Angew Chem Int Ed Engl. 2019 Feb 18;58(8):2514-2518. doi: 10.1002/anie.201813953. Epub 2019 Jan 25.

Authors

Shou-Guo Wang¹, Nicolai Cramer¹

Affiliation

¹ Laboratory of Asymmetric Catalysis and Synthesis, EPFL SB ISIC LCSA, BCH 4305, 1015, Lausanne, Switzerland.

PMID: 30600903
DOI: 10.1002/anie.201813953

Abstract

A chiral Cp^x Rh^III catalyst system in situ generated from a Cp^x Rh^I (cod) precatalyst and bis(o-toluoyl) peroxide as activating oxidant was developed for a C-H activation/ring-opening sequence between aryl ketoxime ethers and 2,3-diazabicyclo[2.2.1]hept-5-enes.

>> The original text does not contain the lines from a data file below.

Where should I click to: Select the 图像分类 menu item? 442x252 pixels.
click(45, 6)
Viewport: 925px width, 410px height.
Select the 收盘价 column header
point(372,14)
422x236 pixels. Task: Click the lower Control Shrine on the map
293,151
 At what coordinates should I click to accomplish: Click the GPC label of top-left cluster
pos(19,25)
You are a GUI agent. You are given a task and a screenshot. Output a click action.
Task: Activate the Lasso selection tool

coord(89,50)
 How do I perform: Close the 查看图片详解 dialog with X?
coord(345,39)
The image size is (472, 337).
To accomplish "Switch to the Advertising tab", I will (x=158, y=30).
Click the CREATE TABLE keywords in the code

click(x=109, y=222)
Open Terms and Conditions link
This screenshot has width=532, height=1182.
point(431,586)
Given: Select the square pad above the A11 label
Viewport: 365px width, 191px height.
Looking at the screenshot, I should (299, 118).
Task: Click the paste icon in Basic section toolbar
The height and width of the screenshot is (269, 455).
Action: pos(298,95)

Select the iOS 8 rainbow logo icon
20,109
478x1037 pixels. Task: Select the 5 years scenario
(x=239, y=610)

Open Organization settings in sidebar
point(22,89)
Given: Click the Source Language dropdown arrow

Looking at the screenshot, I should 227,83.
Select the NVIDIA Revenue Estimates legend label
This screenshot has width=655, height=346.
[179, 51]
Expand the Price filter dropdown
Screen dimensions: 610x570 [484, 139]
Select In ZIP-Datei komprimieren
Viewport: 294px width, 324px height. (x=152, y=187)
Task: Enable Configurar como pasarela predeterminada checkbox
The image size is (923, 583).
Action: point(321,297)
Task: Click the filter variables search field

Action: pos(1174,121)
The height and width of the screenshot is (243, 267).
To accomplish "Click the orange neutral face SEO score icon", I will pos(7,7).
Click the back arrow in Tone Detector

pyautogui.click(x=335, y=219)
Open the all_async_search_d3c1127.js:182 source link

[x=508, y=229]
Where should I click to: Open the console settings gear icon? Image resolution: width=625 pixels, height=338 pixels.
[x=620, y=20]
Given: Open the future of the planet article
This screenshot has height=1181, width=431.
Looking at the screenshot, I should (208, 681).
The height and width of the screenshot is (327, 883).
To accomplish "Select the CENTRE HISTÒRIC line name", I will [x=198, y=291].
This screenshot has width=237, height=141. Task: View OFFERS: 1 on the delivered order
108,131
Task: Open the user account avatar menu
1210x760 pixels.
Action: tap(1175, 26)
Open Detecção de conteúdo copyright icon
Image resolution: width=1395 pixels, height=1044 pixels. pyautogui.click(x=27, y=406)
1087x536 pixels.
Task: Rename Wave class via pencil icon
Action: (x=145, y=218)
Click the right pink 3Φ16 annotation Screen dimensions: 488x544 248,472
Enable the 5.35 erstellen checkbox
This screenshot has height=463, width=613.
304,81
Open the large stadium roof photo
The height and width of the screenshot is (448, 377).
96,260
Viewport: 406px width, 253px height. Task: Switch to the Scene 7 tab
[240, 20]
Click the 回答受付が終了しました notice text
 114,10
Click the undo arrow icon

This transformation provides access to densely functionalized chiral cyclopentenylamines in excellent yields and enantioselectivities of up to 97:3 er. The reported method is also well suitable for asymmetric alkenyl C-H functionalizations of α,β-unsaturated oxime ethers, furnishing skipped dienes with high levels of enantiocontrol.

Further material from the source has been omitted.